Gedankenexperimentation
Let's take the Phoenyx group
GAMERS. It has a few active members, who mostly have their own gaming-related blogs (me included), and a few less-active members who reply occasionally, and a whole lot of lurkers. How can I pull the blogs into GAMERS?
For example: I post something in my Livejournal. It's not a roleplaying-specific journal (in reality, it's my dumping-ground for things I want to say but that aren't really on-topic anywhere else), so I tag my roleplaying posts somehow. LJ conveniently provides a pre-filtered feed for this.
Perhaps there's a ping, or perhaps Wirebird just polls periodically, perhaps both, but one way or another, Wirebird picks up the LJ feed, sees a new post, and behaves as though I've just emailed it to the majordomo or entered it in a web form. It mails it to the email subscribers, adds it to the GAMERS feed, and so forth.

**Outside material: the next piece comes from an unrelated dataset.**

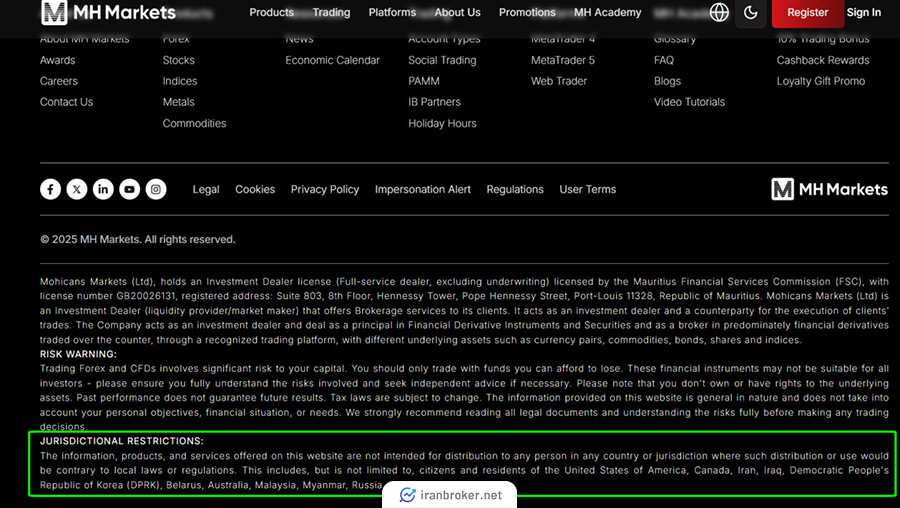
Task: Open the Economic Calendar link
Action: point(332,60)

People reply. Some of these are what I'll call comments: the sort of thing you leave at the end of a blog post. They're trivial enough they might even be anonymous. But let's say Tim is inspired (as he has been in the past) to write a blog entry of his own, in response.

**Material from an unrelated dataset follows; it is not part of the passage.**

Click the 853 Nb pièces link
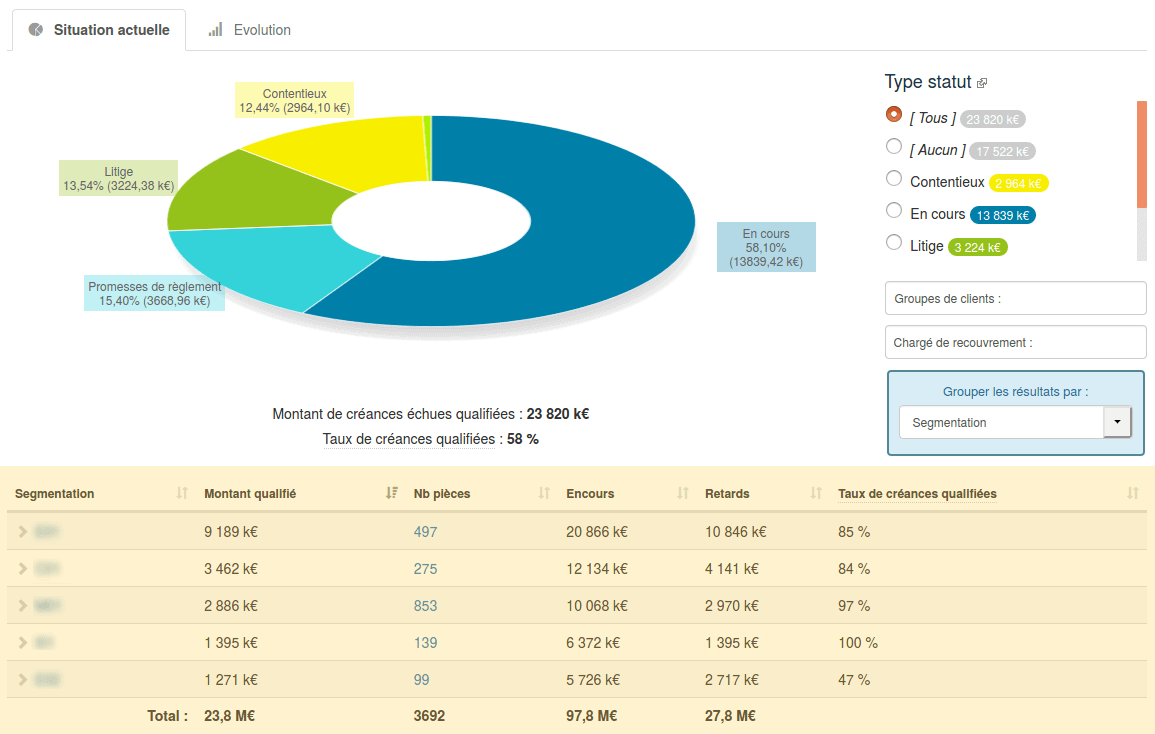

Tim runs a Wordpress blog on his own site. It's also got a feed, though I think not category-specific ones, so Wirebird will have to filter on the tags embedded in the RSS. Here's a first snag, though: how does Wirebird match up Tim's post as a response to mine? There are several solutions, none of them universally workable - trackback pings, various link embedding schemes, and so forth. We'll assume that's done, one way or another, or else that we accept that Tim is starting a new thread (which is probably okay, if it's significant enough to justify being something other than a comment anyway).
Both Wordpress and Livejournal (and Blogger, and many others these days) provide comment feeds as well, so Wirebird could pick up the comments on Livejournal and Tim's site and treat them as though they were more (semi-anonymous) comments posted on the original site. So far, so good.
Drawbacks
The biggest problem is the same thing that's happening with blogs right now: making sure replies get back to the author of the post, response, or (perhaps) comment. Say somebody replies to my Livejournal post. The comment gets picked up by Wirebird, and a GAMERS email subscriber replies. I have no way (that I know of) to syndicate Wirebird back into my LJ - though Wirebird happily provides a feed for individual threads.
Vulnerabilities
Which is to say: spammers.
I'm assuming that I (as moderator of GAMERS) decide who gets to be a "blogging member." I will probably have to be able to decide whether I trust the member's software enough to also syndicate his comments. And if he's syndicating Wirebird back into his blog somehow, he has to trust my trust. It's vulnerable to things like using a splog to gain access to a group, and then spamming that group.
Sadly, spammers have a lot more financial incentive to find these vulnerabilities than I do.